What to do
Word for word, and without a single picture, repeat the entries.

Collected data
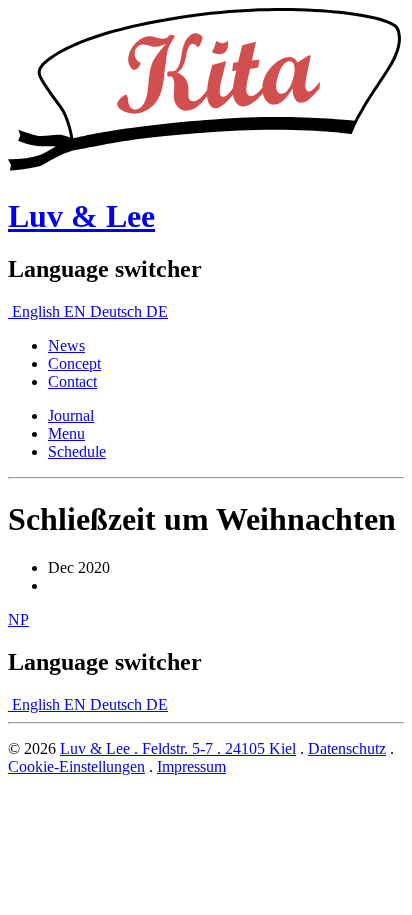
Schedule (77, 451)
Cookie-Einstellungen (76, 766)
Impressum (191, 766)
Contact (72, 381)
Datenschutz (347, 748)
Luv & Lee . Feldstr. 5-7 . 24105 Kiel (178, 748)
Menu (66, 433)
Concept (74, 363)
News (66, 345)
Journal (71, 415)
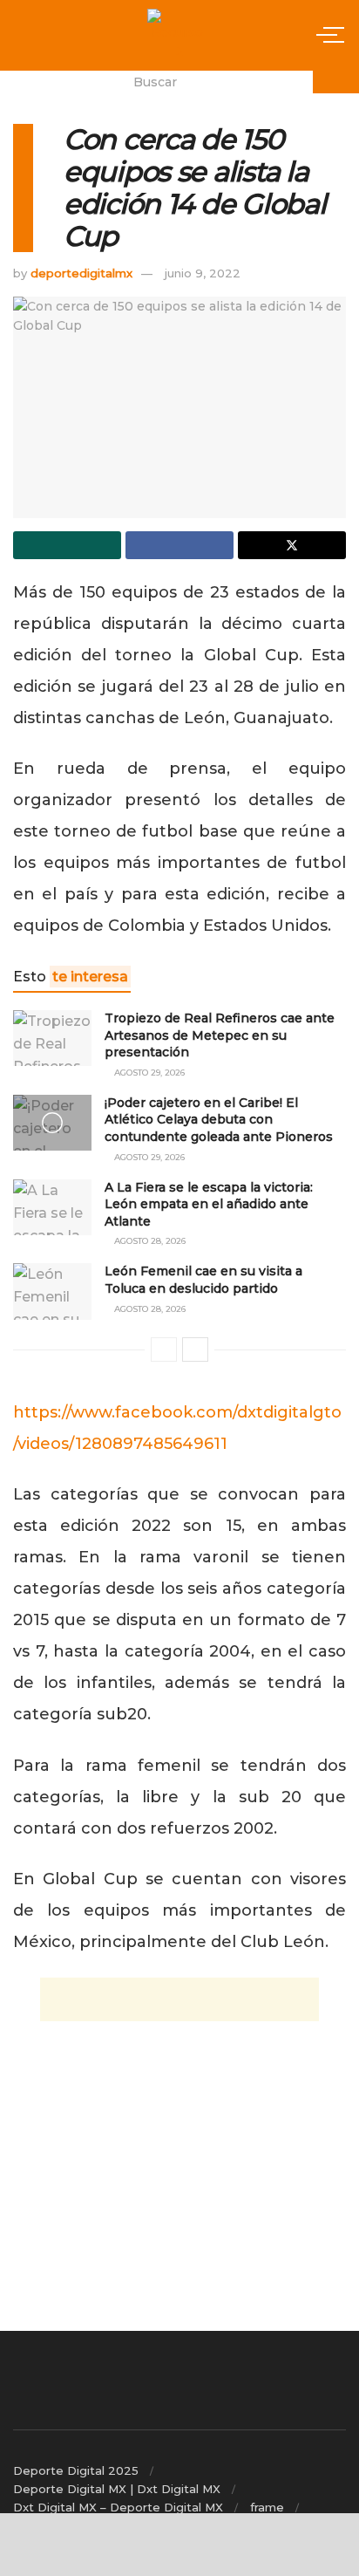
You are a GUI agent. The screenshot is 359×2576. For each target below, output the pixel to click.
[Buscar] (336, 82)
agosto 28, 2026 (149, 1241)
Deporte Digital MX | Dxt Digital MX (116, 2489)
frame (267, 2507)
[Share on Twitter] (292, 545)
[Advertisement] (179, 1999)
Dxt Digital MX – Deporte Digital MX (118, 2507)
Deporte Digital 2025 (76, 2470)
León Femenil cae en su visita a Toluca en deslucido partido (203, 1279)
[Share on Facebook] (179, 545)
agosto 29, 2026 (148, 1072)
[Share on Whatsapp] (67, 545)
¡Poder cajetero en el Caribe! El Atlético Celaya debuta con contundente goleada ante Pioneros (219, 1120)
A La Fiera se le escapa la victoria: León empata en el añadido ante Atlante (209, 1204)
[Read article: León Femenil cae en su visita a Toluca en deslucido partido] (52, 1291)
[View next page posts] (195, 1349)
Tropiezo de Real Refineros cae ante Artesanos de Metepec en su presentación (220, 1035)
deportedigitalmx (81, 273)
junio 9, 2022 (202, 273)
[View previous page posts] (164, 1349)
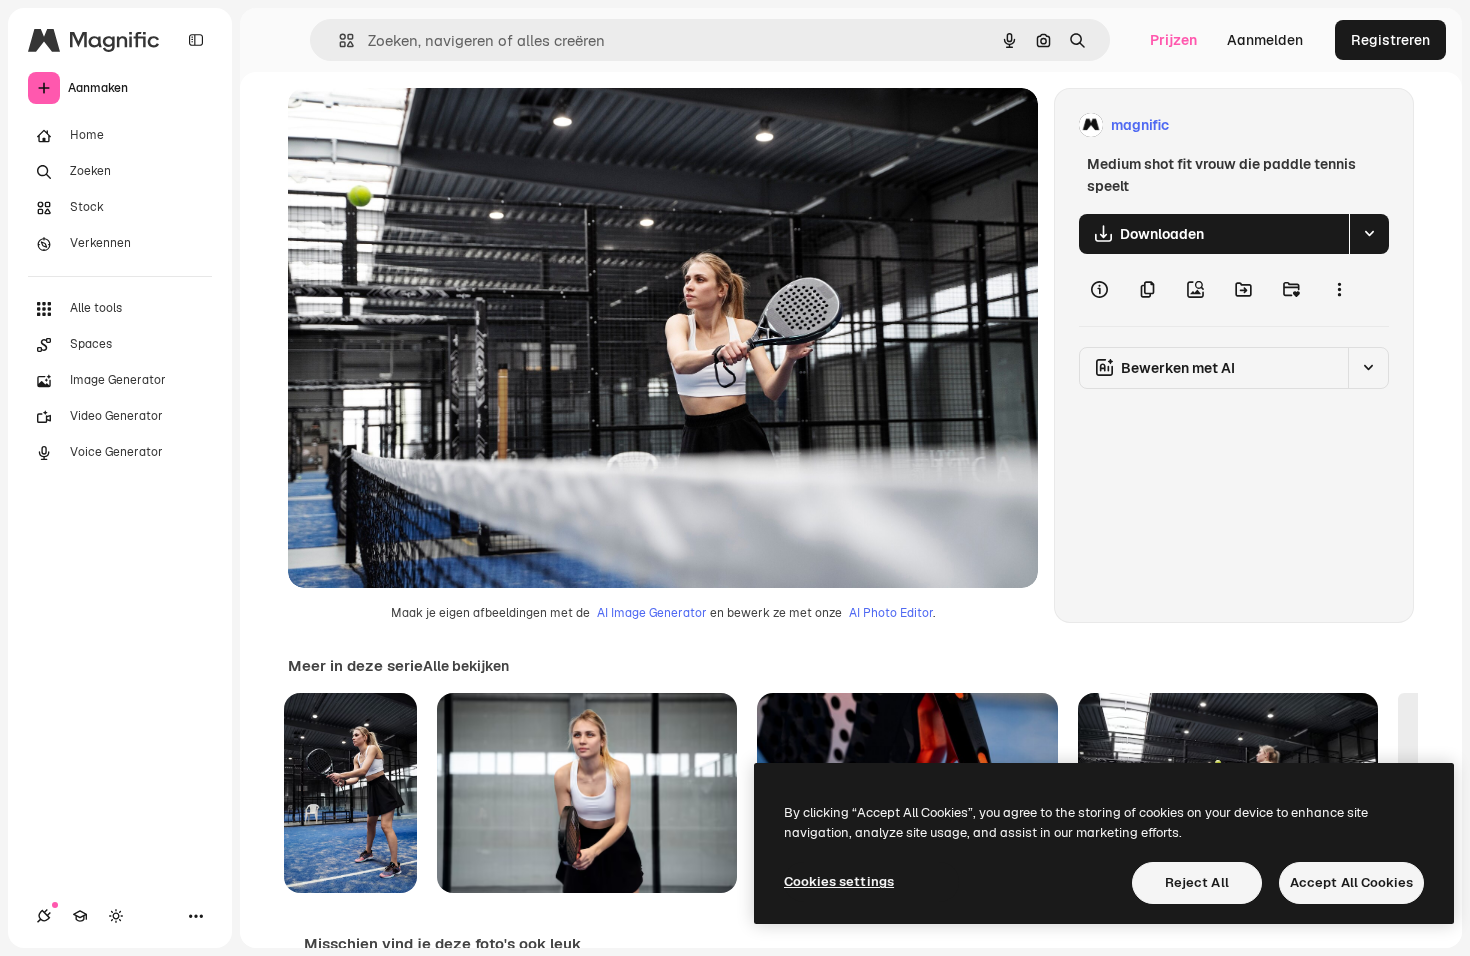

Result of this task
Schedule (77, 451)
Cookie-Einstellungen (76, 766)
Impressum (191, 766)
Contact (72, 381)
Datenschutz (347, 748)
Luv & Lee . Feldstr. 5-7 . 24105 Kiel (178, 748)
Menu (66, 433)
Concept (74, 363)
News (66, 345)
Journal (71, 415)
You are a GUI agent. The screenshot is 359×2576. For each target below, output the pixel to click.
[Buscar] (336, 82)
agosto 28, 2026 (149, 1241)
Deporte Digital MX | Dxt Digital MX (116, 2489)
frame (267, 2507)
[Share on Twitter] (292, 545)
[Advertisement] (179, 1999)
Dxt Digital MX – Deporte Digital MX (118, 2507)
Deporte Digital 2025 (76, 2470)
León Femenil cae en su visita a Toluca en deslucido partido (203, 1279)
[Share on Facebook] (179, 545)
agosto 29, 2026 (148, 1072)
[Share on Whatsapp] (67, 545)
¡Poder cajetero en el Caribe! El Atlético Celaya debuta con contundente goleada ante Pioneros (219, 1120)
A La Fiera se le escapa la victoria: León empata en el añadido ante Atlante (209, 1204)
[Read article: León Femenil cae en su visita a Toluca en deslucido partido] (52, 1291)
[View next page posts] (195, 1349)
Tropiezo de Real Refineros cae ante Artesanos de Metepec en su presentación (220, 1035)
deportedigitalmx (81, 273)
junio 9, 2022 (202, 273)
[View previous page posts] (164, 1349)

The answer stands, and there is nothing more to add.